Directive 1: Copy everything in the records from the line containing "At what coordinates should I click to accomplish: Choose" down to the line containing "[x=513, y=424]", word for word.

### Excerpted passage ###

Initial Thoughts on the CUNY 2012 Mathematics Conference
About two weeks ago, I had the good fortune of attending the CUNY 2012 Mathematics Conference on Effective Instructional Strategies. To a large degree, this is a product of CUNY's Improving Undergraduate Mathematics Learning (IML) program, which in 2009 vetted and funded 10 research programs at various of the school's colleges. Many of the final papers were presented at this conference, and I'll plan to spend several posts presenting some of my thoughts on them -- you can see the final reports here.
As noted in many places, several of the reports, and on this blog previously, at least half our (my) job is teaching non-credit remedial Arithmetic and Algebra classes for students who can't initially pass a placement test for those subjects, and so many of the research projects were looking for ways to improve that teaching. (Again: Nationwide, about 60% of CC students need such remediation, and only about 30% complete it after some number of years.) Interestingly, within the hour of my sitting down to write this, a top AP headline crossed the news wire on exactly this issue: "Experts: Remedial College Classes Need Fixing".
The strategies looked at in the different CUNY research projects were fairly wide-ranging, and usually required total overhauls of the classes in some way. In general, they seemed to usually be one of: (1) group work/project-based exploratory learning, (2) online/software-based homework and exercise applications, and (3) "inverted" classrooms where video lectures were watched before class, and discussion and exercise drills run in-class.

### Extracted data ###

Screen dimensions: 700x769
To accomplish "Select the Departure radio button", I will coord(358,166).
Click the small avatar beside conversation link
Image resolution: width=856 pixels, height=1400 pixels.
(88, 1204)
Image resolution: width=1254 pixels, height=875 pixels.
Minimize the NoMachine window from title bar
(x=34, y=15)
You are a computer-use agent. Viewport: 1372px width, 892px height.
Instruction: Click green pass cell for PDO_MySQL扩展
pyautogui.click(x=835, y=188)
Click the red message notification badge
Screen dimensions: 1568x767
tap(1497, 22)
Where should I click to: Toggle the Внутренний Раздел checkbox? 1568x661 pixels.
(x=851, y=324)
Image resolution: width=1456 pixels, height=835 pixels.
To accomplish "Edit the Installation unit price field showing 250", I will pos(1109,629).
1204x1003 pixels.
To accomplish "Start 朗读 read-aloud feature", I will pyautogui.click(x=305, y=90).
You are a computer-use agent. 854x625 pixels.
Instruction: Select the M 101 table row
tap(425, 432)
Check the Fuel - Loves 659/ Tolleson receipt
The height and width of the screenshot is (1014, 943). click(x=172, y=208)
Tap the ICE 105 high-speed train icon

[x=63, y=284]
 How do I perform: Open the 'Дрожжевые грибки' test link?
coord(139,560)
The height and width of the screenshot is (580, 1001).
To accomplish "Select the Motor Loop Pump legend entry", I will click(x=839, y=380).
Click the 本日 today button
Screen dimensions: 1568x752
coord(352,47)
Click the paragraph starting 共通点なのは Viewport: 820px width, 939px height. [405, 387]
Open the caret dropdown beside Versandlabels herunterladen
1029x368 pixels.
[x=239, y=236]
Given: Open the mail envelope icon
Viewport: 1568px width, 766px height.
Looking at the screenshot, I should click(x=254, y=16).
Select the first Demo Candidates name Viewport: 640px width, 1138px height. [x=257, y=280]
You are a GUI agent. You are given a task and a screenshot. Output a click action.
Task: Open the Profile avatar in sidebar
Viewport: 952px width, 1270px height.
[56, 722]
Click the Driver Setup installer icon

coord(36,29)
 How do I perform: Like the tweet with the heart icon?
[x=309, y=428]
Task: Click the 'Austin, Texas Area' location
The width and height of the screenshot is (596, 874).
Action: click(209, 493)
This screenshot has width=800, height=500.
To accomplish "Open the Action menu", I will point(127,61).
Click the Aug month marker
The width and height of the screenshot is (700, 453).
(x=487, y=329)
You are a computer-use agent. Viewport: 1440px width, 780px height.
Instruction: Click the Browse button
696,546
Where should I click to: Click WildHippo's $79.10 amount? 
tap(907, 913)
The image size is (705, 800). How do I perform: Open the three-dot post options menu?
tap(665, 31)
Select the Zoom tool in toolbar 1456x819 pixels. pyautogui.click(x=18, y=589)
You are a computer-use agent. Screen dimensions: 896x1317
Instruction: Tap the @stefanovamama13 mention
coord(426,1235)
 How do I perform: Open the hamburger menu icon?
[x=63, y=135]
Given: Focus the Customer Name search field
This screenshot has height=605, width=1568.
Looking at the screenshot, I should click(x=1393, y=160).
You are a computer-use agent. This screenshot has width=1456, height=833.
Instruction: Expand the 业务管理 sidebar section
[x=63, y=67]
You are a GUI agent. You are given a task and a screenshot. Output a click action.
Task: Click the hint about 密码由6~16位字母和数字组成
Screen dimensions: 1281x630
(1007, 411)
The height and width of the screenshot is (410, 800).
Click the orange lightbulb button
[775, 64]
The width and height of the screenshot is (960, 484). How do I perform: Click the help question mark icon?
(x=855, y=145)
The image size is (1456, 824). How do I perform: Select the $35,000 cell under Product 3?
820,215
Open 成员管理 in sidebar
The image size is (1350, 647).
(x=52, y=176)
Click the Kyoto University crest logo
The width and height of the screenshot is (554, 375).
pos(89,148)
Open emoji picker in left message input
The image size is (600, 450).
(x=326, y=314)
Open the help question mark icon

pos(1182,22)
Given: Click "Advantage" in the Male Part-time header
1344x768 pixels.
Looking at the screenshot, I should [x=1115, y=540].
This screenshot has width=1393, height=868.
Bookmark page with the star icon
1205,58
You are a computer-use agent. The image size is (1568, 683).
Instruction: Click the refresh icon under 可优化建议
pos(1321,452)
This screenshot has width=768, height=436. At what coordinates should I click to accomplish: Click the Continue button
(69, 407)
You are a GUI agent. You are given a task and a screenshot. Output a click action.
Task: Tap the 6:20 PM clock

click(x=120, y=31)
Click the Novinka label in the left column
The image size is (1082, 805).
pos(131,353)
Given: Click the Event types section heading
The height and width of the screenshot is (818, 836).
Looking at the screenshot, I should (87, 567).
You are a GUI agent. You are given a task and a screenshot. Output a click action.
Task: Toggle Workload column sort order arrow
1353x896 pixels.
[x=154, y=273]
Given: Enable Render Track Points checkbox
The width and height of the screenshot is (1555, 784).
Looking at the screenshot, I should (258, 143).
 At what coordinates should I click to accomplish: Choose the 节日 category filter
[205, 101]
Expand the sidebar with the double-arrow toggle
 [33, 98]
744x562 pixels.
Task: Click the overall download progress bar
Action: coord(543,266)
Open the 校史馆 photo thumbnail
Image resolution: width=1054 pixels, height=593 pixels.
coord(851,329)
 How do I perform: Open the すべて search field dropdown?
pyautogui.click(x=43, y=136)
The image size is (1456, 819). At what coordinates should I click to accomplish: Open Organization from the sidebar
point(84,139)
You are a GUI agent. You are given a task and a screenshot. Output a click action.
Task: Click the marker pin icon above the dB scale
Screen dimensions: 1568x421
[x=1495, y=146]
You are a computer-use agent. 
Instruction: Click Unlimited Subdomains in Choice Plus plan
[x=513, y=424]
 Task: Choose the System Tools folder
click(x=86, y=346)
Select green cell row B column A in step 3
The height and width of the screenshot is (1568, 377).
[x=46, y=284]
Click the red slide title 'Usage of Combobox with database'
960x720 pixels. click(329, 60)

###

Directive 2: According to the post on the CUNY 2012 mathematics conference, why were many of the research projects looking for ways to improve remedial teaching?

Exercise output 1:
 At what coordinates should I click to accomplish: Choose the 节日 category filter
[205, 101]
Expand the sidebar with the double-arrow toggle
 [33, 98]
744x562 pixels.
Task: Click the overall download progress bar
Action: coord(543,266)
Open the 校史馆 photo thumbnail
Image resolution: width=1054 pixels, height=593 pixels.
coord(851,329)
 How do I perform: Open the すべて search field dropdown?
pyautogui.click(x=43, y=136)
The image size is (1456, 819). At what coordinates should I click to accomplish: Open Organization from the sidebar
point(84,139)
You are a GUI agent. You are given a task and a screenshot. Output a click action.
Task: Click the marker pin icon above the dB scale
Screen dimensions: 1568x421
[x=1495, y=146]
You are a computer-use agent. 
Instruction: Click Unlimited Subdomains in Choice Plus plan
[x=513, y=424]

Exercise output 2: At least half of the job is teaching non-credit remedial Arithmetic and Algebra classes to students who can't pass a placement test in those subjects at first. So many of the projects set out to improve that teaching.